Vegetable Casserole
The bright colors and delicious blend of flavors makes this vegetable casserole the perfect side dish for holidays and gatherings.
Ingredients
- 1 cup peeled butternut squash, cut into 1 inch pieces
- 1 medium potato, cut into 1 inch pieces
- 1 medium green bell pepper, coarsely chopped
- 1 medium carrot, cut into 1/2 inch slices
- 1 medium zucchini, cut into 1/2 inch slices
- 1 cup fresh or frozen cut green beans
- 1 cup sliced fresh mushrooms
- 2 cloves garlic, peeled and coarsely chopped
- 2 teaspoons dried oregano
- 2 teaspoons dried basil
- 2 teaspoons dried dill weed
- 1 (14 ounce) can no salt added diced tomatoes
- 1 1/2 teaspoons olive oil
- 1/2 teaspoon onion powder
- 1/2 teaspoon garlic powder
- 1/2 teaspoon salt
- 1/2 teaspoon pepper
- 3 tablespoons shredded or grated Parmesan cheese
Directions
- Preheat oven to 375 F. Spray a 7 inch X 11 inch baking pan with nonstick vegetable spray.
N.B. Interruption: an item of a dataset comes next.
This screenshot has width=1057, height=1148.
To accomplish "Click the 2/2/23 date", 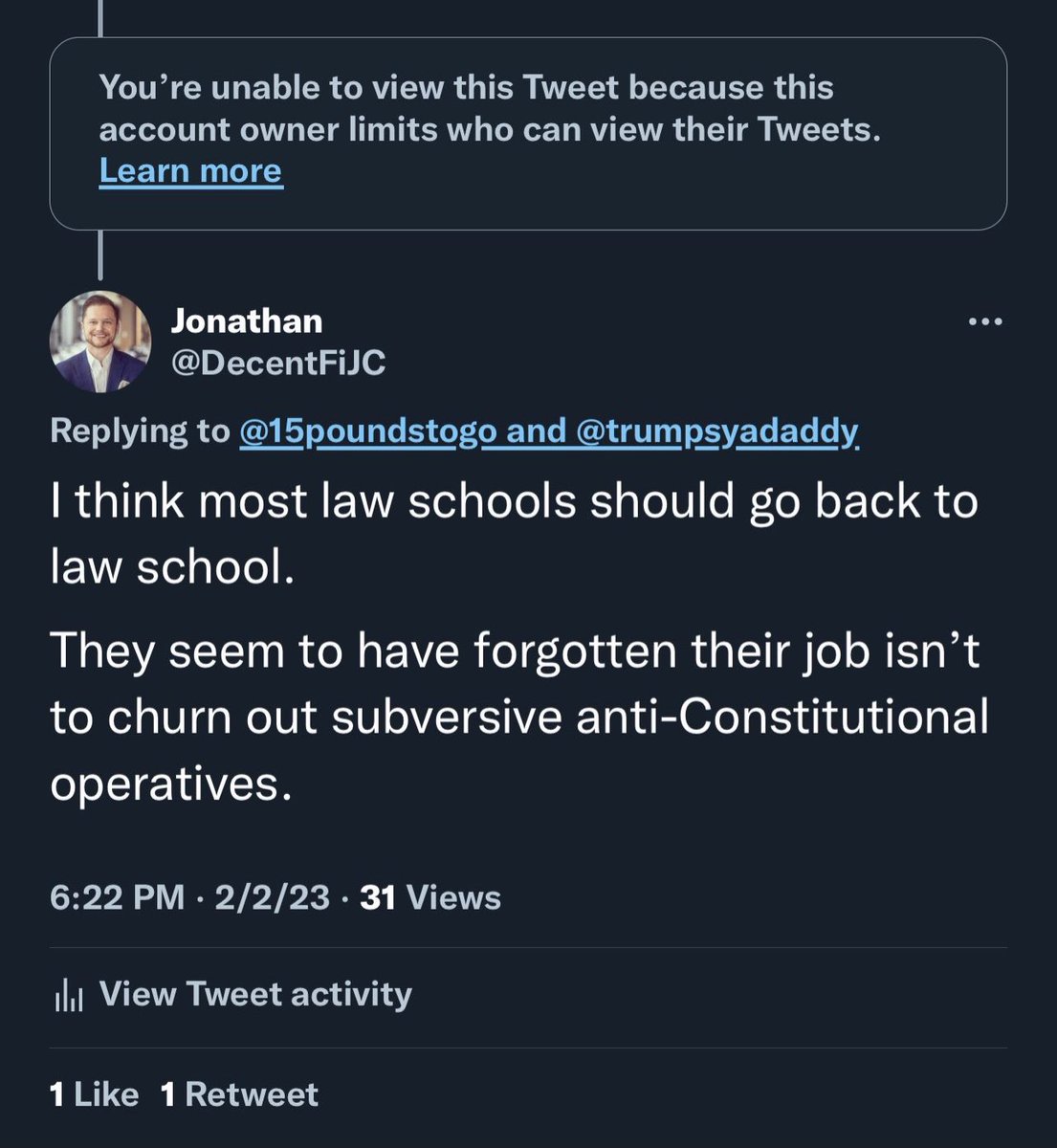I will click(x=272, y=897).
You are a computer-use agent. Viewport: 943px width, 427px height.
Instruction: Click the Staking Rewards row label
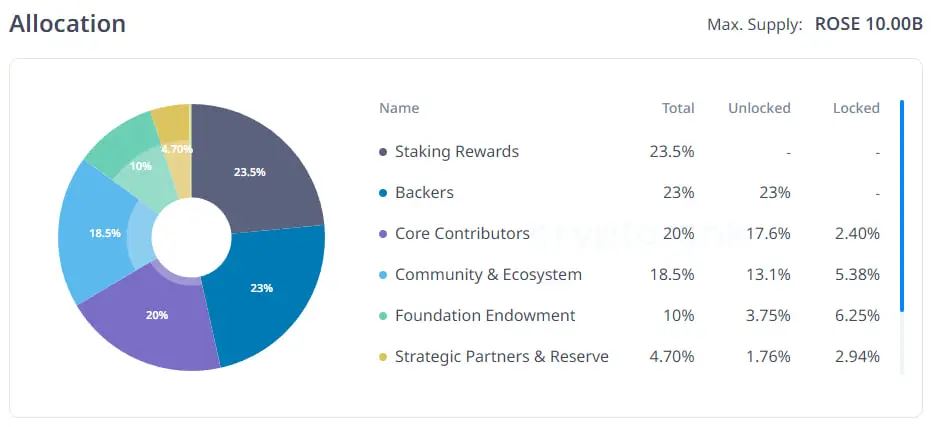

- Place all ingredients, except cheese, in a large bowl. Toss to combine. Transfer to baking dish.
- Cover vegetable with foil, shiny side down, and bake 40 minutes. Remove foil. Continue baking until veggies are just tender, 20-35 minutes more. Remove from oven. Sprinkle casserole with cheese. Return to oven until cheese is browned and bubbly, about 5 minutes.
Serves 6
Nutrition Facts | |
---|---|
Serving Size: 1 | |
Servings per Recipe: 6 | |
Amount per Serving | |
Calories: 105 | |
Calories from Fat: 18 | |
% Daily Value * | |
Total Fat: 2 g | 3% |
Saturated Fat; 1 g | 3% |
Cholesterol: 2 mg | 1% |
Sodium: 249 mg | 10% |
Total Carbohydrate: 19 g | 6% |
Dietary Fiber: 4 g | 16% |
Protein: 4 g | 9% |
Vitamin A | 126% |
Vitamin C | 72% |
Calcium | 10% |
Iron | 12% |
*The Percent Daily Values are based on a 2,000 calorie diet, so your values may change depending on your calorie needs. The values here may not be 100% accurate because the recipes have not been professionally evaluated nor have they been evaluated by the U.S. FDA.